Black Duckの高速スキャン機能は、開発チームが必要とするアジリティとオープンソース・リスク管理とのバランスを取ります。これにより、開発チームは、コードをリリースブランチに昇格させる前に、システムに含まれているオープンソース・コードを他の開発・運用タスクと同じ速度と規模で、企業のポリシーに基いて評価することができます。
Black Duck Rapid Scan機能を利用することで、開発チームおよびリリースマネージャーはリリース候補ブランチにコードをマージする前にセキュリティ違反やポリシー違反を迅速かつ機敏にチェックできます。依存関係の解析を1分未満で行い、1日あたり30,000件を超えるスキャンを実行できます。Rapid Scanは、開発プロセスを中断させることなくセキュリティとコンプライアンスの初期レイヤーを提供します。
必要なワークフローに応じて、Rapid ScanをDetect CLIから直接開始するか、JenkinsやGitLabなどの継続的インテグレーション(CI)ツール内で開始できます。Rapid Scanが開始すると、Black Duckはアプリケーションの完全な依存関係解析を実行して、セキュリティ/コンプライアンスのポリシー違反を特定します。
開発チームは、オープンソース内に見つかった脆弱性とライセンスをBlack Duckに設定されたポリシーと比較できます。対象コンポーネントにポリシー違反があるかどうかを確認し、必要に応じて問題の修正方法を知るための過不足のない情報が提供されます。見つかった依存関係は部品表に追加されず、開発チームにはコンポーネント、バージョン、脆弱性、ライセンス、およびその他の関連情報のリストが提供されるため、コード内の依存関係をすぐに把握できます。これにより、機能ブランチからマージされるポリシー違反の数を大幅に削減し、修正に伴うコストや時間を排除できます。

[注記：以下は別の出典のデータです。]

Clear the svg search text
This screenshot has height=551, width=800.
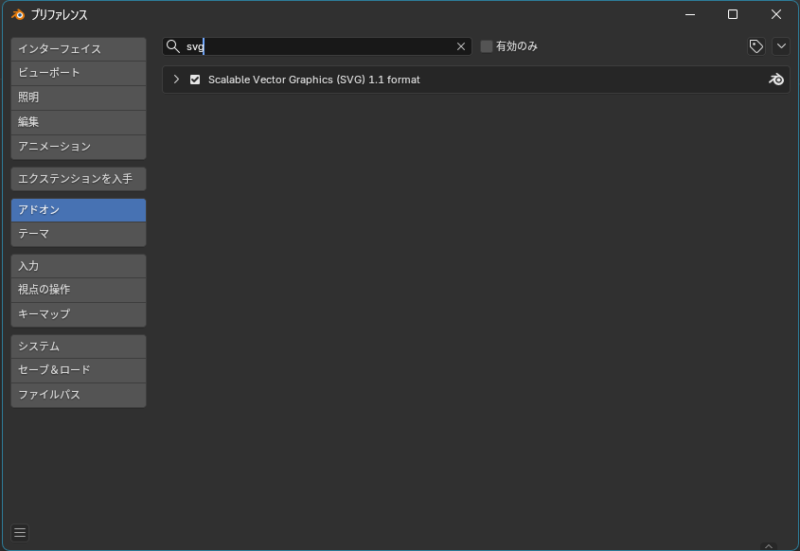(461, 47)
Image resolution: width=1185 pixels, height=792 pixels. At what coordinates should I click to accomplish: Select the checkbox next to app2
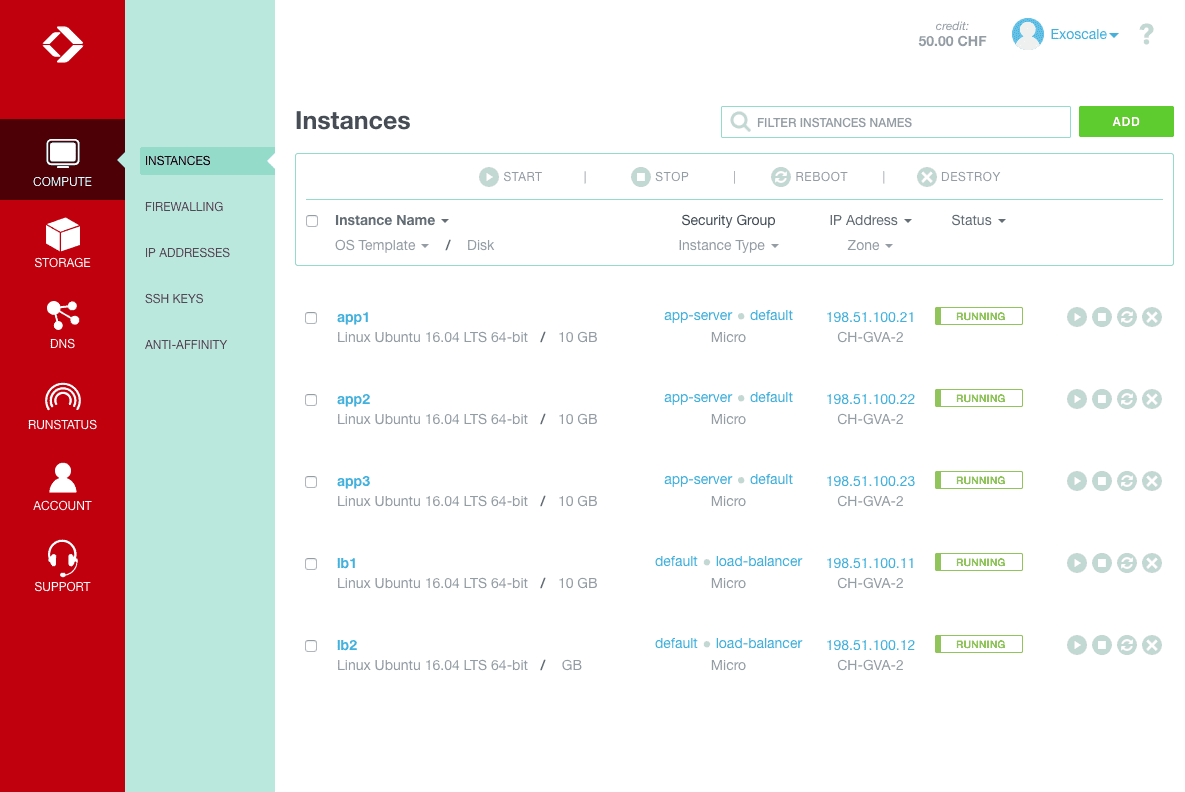tap(311, 399)

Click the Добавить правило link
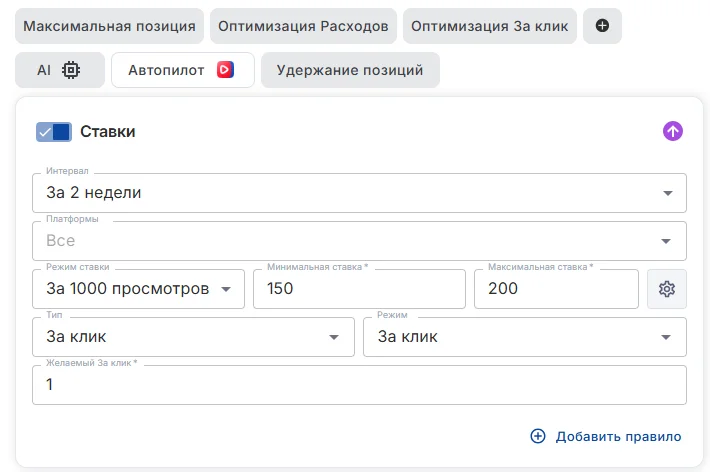[618, 436]
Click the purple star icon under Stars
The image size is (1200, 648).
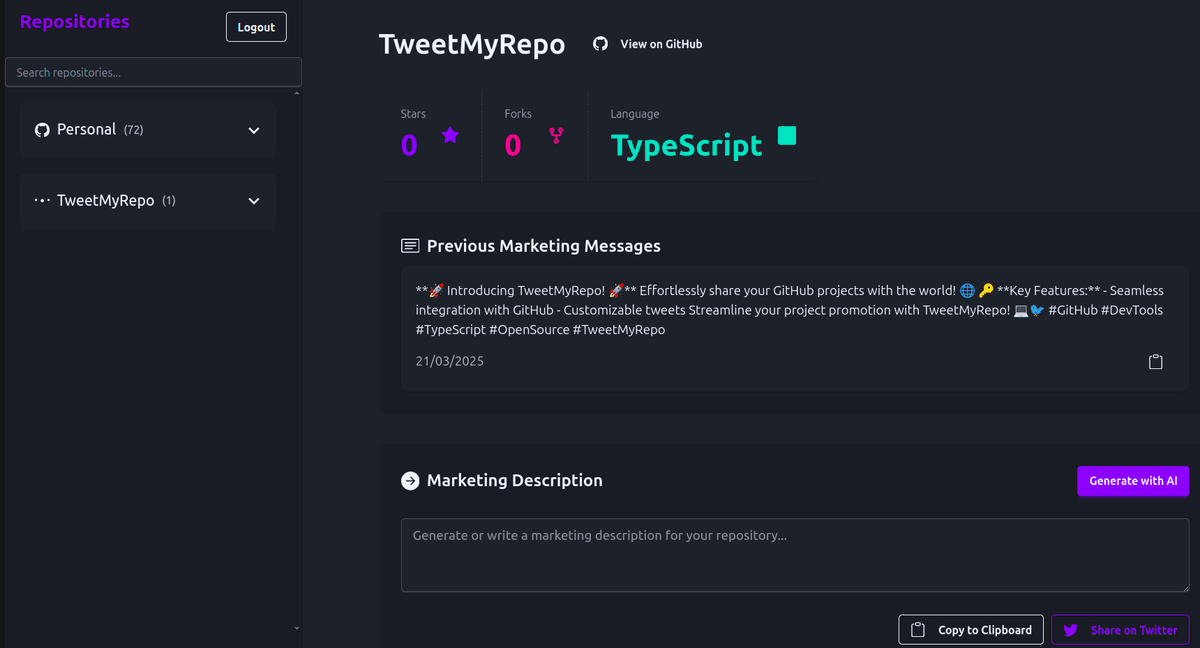tap(450, 135)
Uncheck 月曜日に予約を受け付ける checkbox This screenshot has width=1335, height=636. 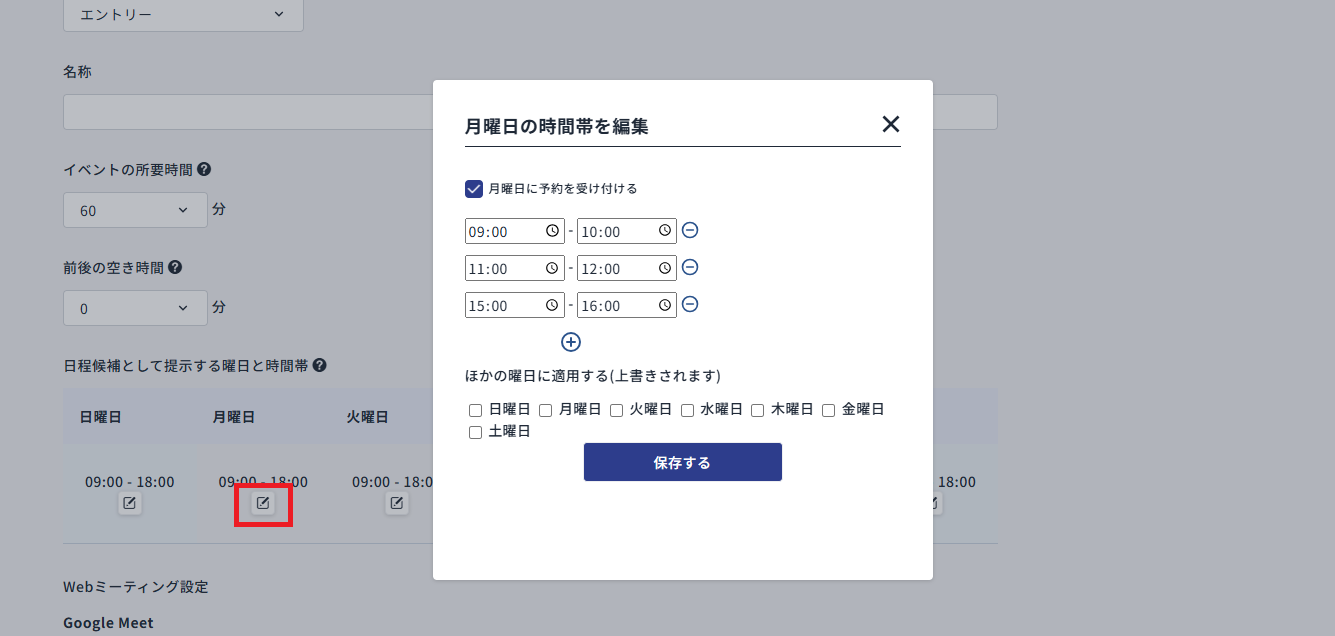pos(473,188)
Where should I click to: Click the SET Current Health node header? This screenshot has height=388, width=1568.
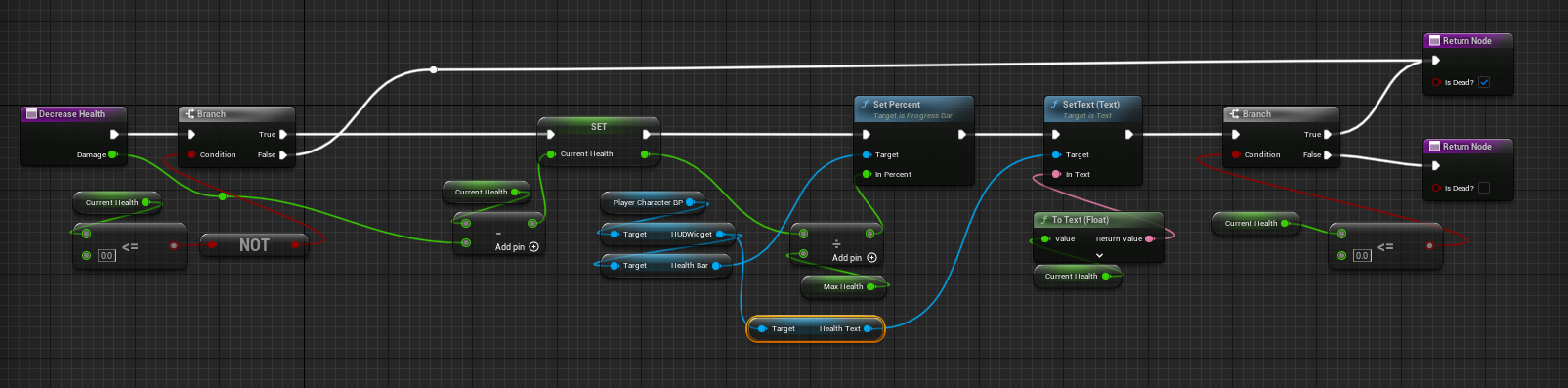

包括的なSCAソリューションでは、SDLC全体のさまざまな時点ごとに異なるスキャンを行う多面的なアプローチが必要です。Rapid Scanは、リリース・ブランチとマージする前にオープンソースの依存関係に潜むポリシー違反を迅速に特定するには最適なツールですが、Black Duckのフルスキャンを実行すると、さらに宣言されていないコンポーネント、部分的なコンポーネント、または変更されたコンポーネントを特定する包括的なオープンソースBOMが提供されます。
どちらのスキャンも必要ですが、シノプシスでは、効果的なアプリケーション・セキュリティ・テストのためには適切なタイミングで適切なスキャンを実行し、リスクを軽減するために必要な情報のみを提供することが重要だと考えています。この2種類のスキャンをSDLCの異なる段階で実行して互いの機能を補完し合うことにより、ソフトウェアの開発やリリースのペースに遅滞を生じることなく、アプリケーションのセキュリティとコンプライアンスの全体的なリスクを正確に把握できます。